▶ _WHAT YOU NEED TO DO_
What follows is a listing; repeat exactly, and only, its lines from the one holding "The width and" through the last, leaving any pictures out.

■ ■ ■ ■ ■

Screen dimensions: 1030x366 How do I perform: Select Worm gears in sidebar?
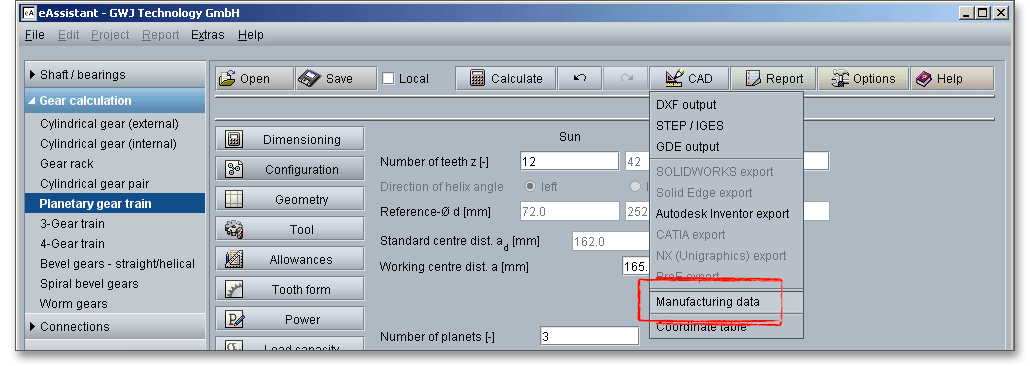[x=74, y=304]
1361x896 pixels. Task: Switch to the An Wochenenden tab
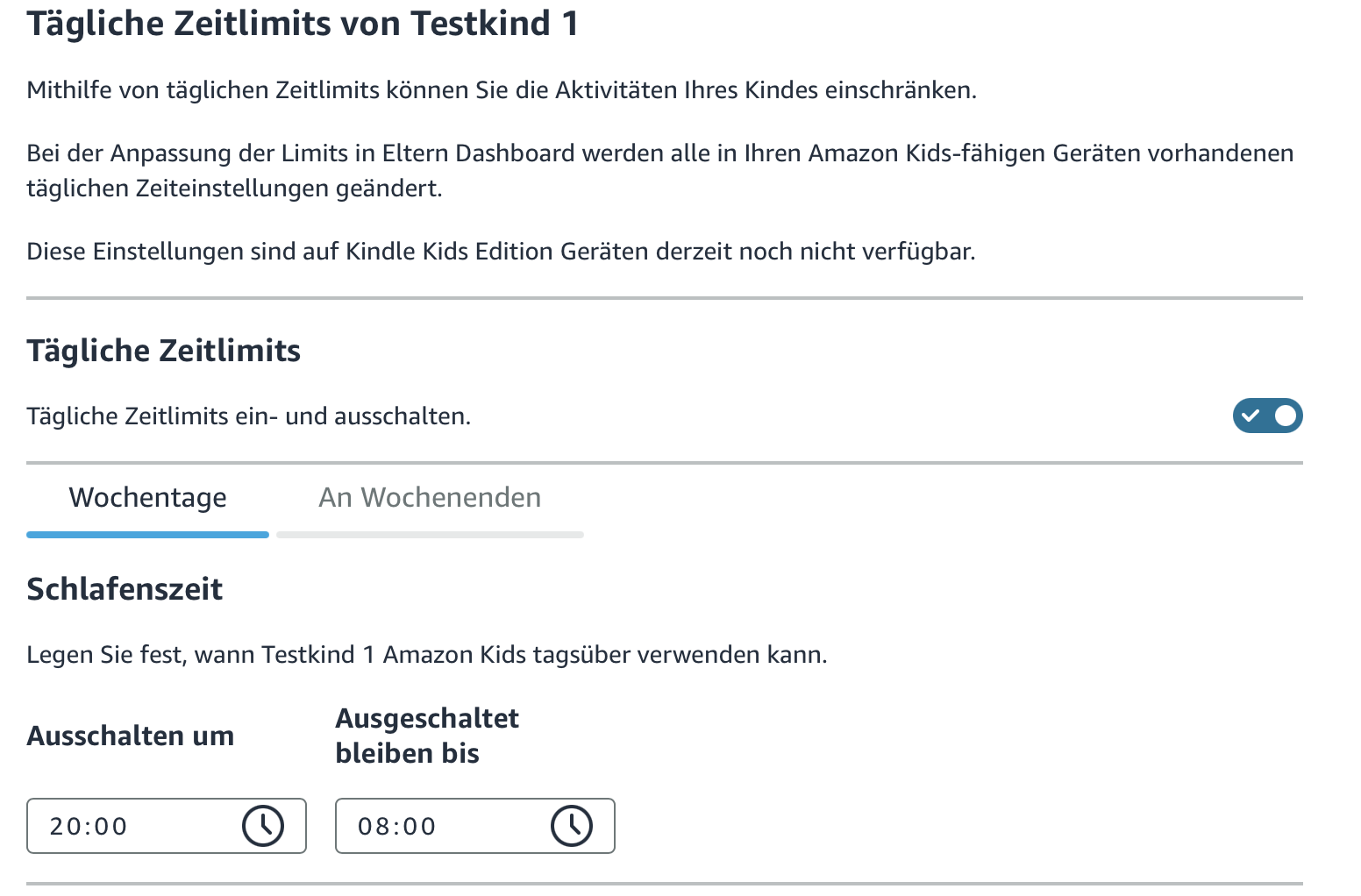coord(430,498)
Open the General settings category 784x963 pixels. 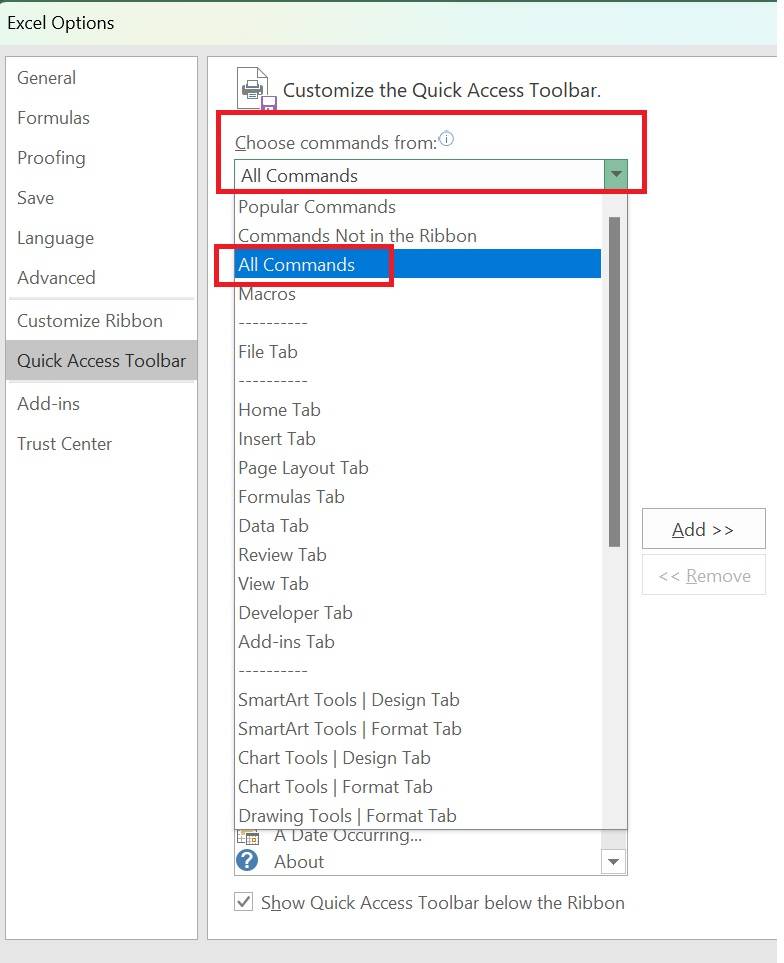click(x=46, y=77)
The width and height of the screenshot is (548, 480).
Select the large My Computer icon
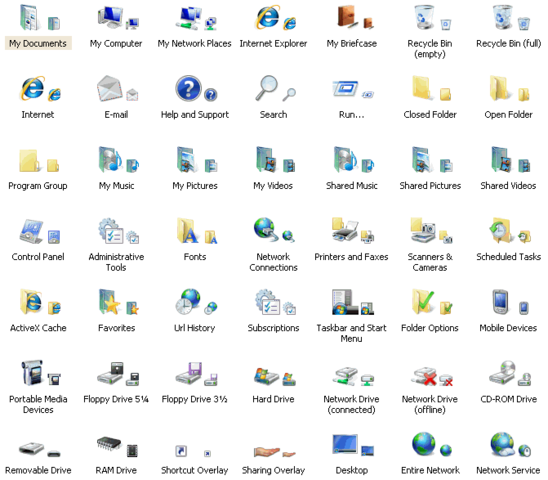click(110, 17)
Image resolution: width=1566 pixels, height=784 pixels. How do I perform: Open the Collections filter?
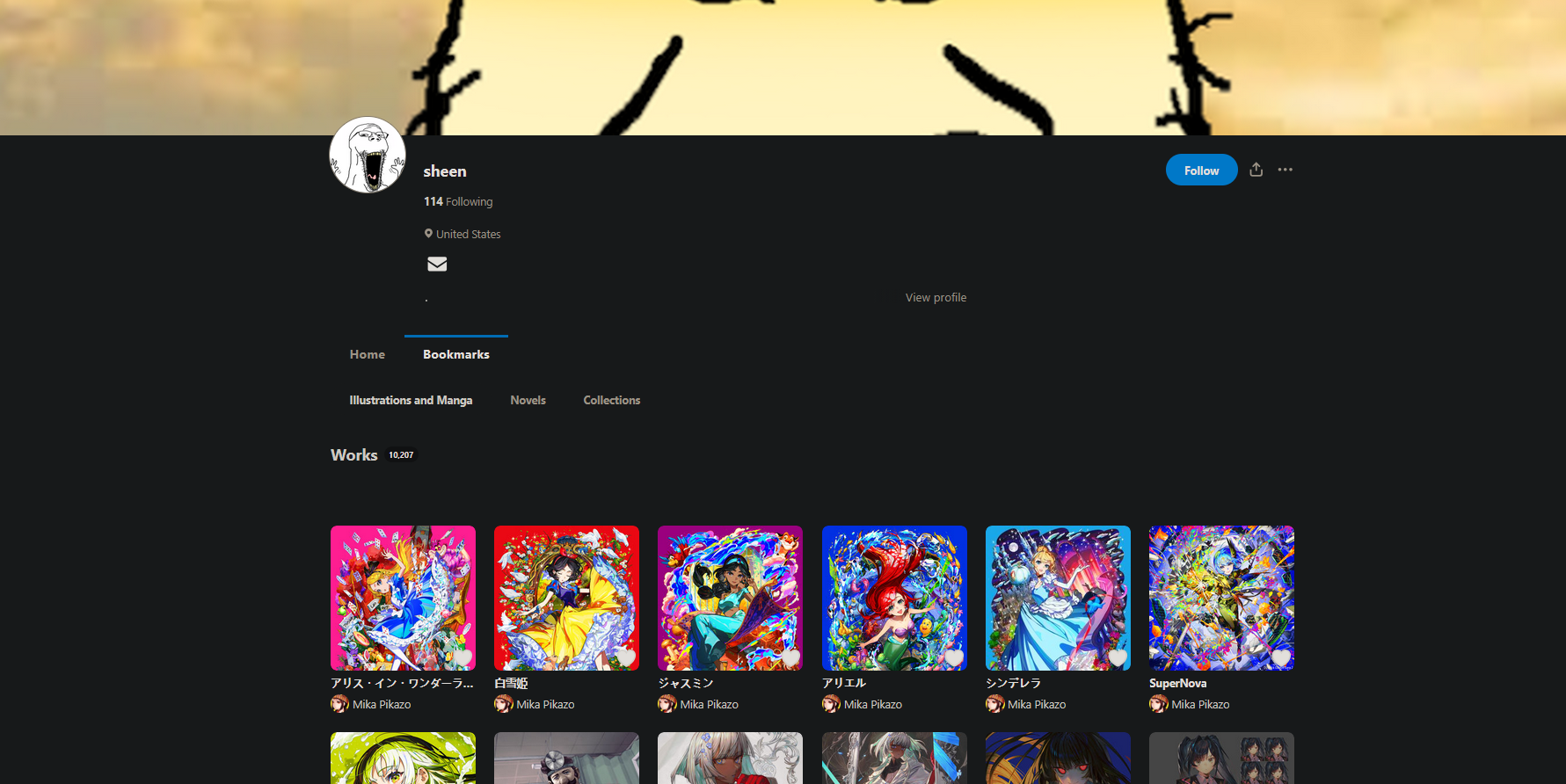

■ ■ ■ ■ ■

▶ _ANSWER BOX_
The width and height of the screenshot is (548, 480).
Select the large My Computer icon
click(110, 17)
Image resolution: width=1566 pixels, height=784 pixels. How do I perform: Open the Collections filter?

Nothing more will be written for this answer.